Dawn dragged itself over Chicago like a half-hearted apology, thin sheets of incinerated peach splintering across the towers, glass panes flashing the city’s hangover in staccato bursts. I’d spent the night prowling the loft like a caged fuse, replaying her perfume in my lungs, every exhale a countdown I couldn’t defuse.
She kicked the door at 6:03 a.m., one heel, no warning, steam wafting from her hair as if she’d showered in someone else’s sin and refused to towel off. The hallway light cast her in slanted amber: leather jacket half-buttoned, black lace under it, breathing harder than I was. She tossed a pastry box on the counter, croissants still sweating butter, and fixed her gaze on me like I was breakfast number two.
“You look awake,” she purred, voice wrapped in velvet and sandpaper. “Let’s see if you stay that way.”
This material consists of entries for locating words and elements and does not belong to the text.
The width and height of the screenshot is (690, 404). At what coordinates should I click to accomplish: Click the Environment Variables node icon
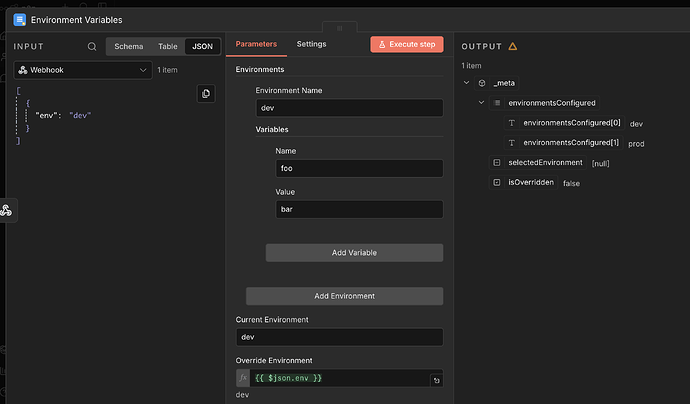(19, 19)
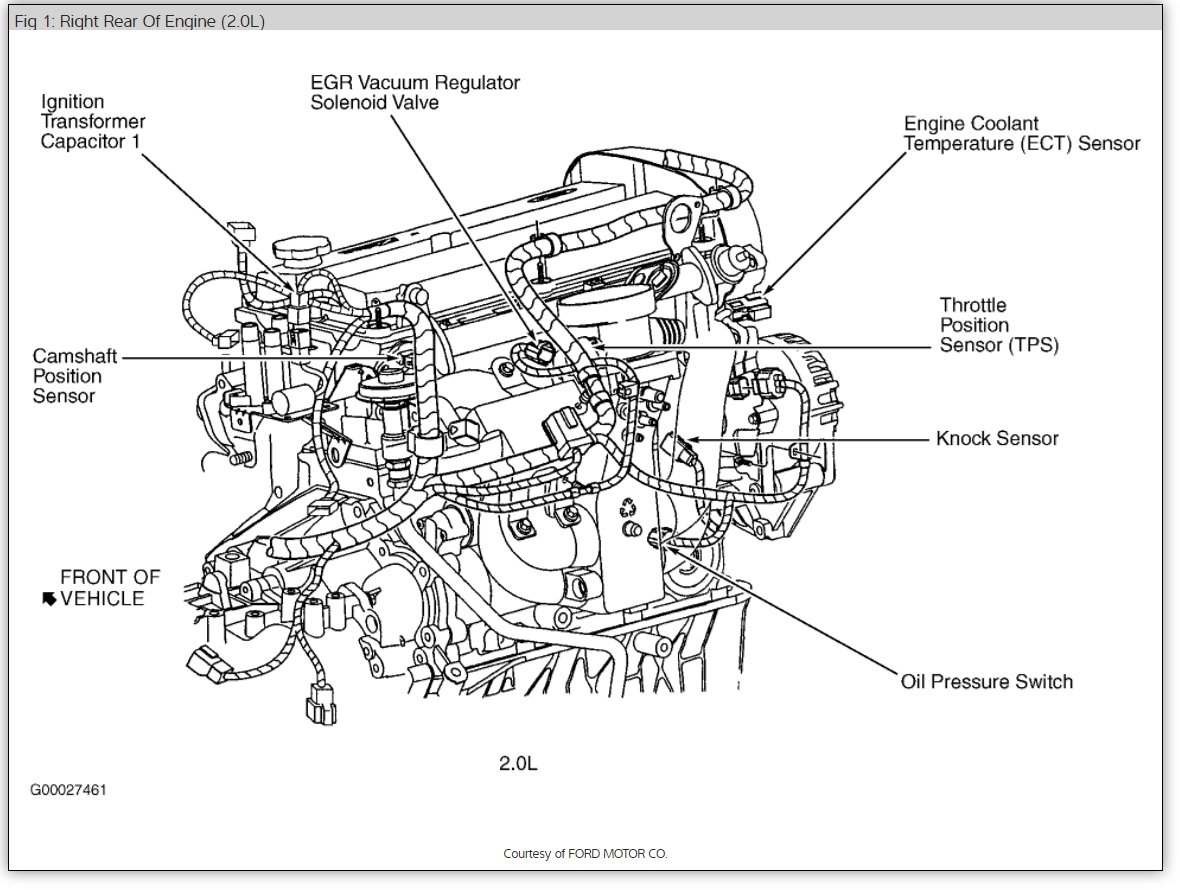Click the figure title Right Rear Of Engine
1180x890 pixels.
139,21
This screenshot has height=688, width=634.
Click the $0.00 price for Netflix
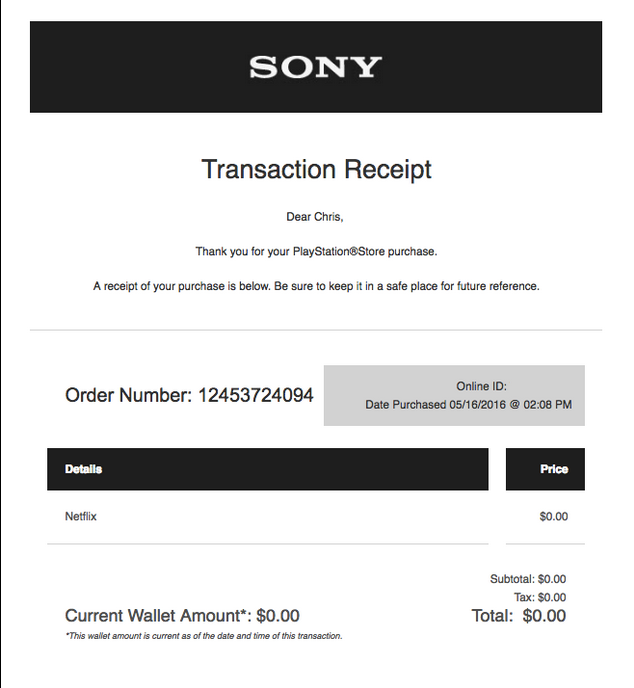[553, 517]
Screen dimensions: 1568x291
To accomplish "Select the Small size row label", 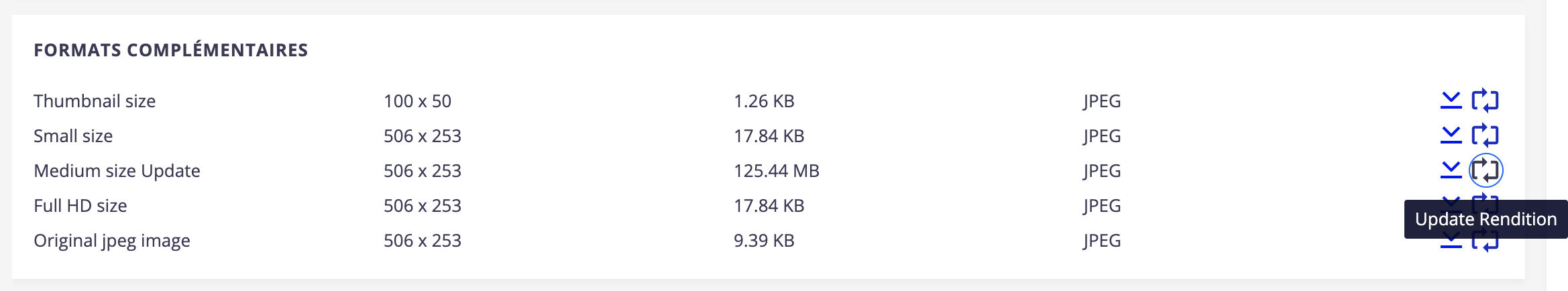I will point(73,136).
Before I could blink, she crossed the room in three predatory strides. Fingertips ice-cold, needle-sharp found my jaw, tilting it until every nerve begged for instruction. She tasted of bourbon-spiked coffee and the kind of sunrise you only earn by misbehaving all night. Her kiss wasn’t an invitation; it was arson: lips parting just enough to spark, tongue setting off alarms my body didn’t know it had installed.
She peeled my shirt like she was stripping copper wire: quick, hard, a flicker of frustration every time cotton slowed her agenda. Nails skimmed across my torso, ten electric signatures scribbled in cursive, igniting sparks that ricocheted down my spine. I tried to breathe; she devoured the attempt, swallowing oxygen until I saw constellations swirl behind my eyelids.
“Bed,” she ordered in a single syllable, thunder-low, and shoved me backward onto sheets that still remembered yesterday’s tension. Sunlight knifed through the blinds, slicing our shadows across the room in ragged stripes. She straddled me, thighs cinched in black lace, hips rolling with decadent menace, and let her hair tumble forward, veiling us in a curtain that smelled of smoke and lilac.
Her teeth grazed my collarbone, testing the tensile strength of restraint; her quiet, wicked laugh confirmed it would snap soon enough. Fingers hooked into my belt, yanked it free with a sound like a match striking. Metal buckle hit hardwood, a cold clatter echoing off bare walls, and she bound my wrists to the headboard without blinking, improvising knots that felt dangerously educated.
I was pinned, lungful of filth, pulse sprinting while she hovered, eyes glittering with 5 a.m. mischief. “You aren’t the one trending anymore,” she whispered, lips brushing my ear so lightly it stung. “I am.”
Her mouth roamed neck, sternum, down the trail of nerves, screaming louder than the El at rush hour, each kiss a tattoo drawn in invisible ink that only heat could reveal. She paused over my heartbeat, palm flat, feeling it pound like bass in a stolen subwoofer. “Still awake,” she murmured, almost fond. Then she dug fingernails just enough to leave crescents of intention.
She slid down, slow as thawing ice, letting silk hair drag across hypersensitized skin. Every centimeter was an unanswered question; every exhale, the promise of rough grammar in the dialogue to follow. She bit the waistband of my jeans, pulled until denim surrendered, then rose again, hips swaying with a threat of rhythm.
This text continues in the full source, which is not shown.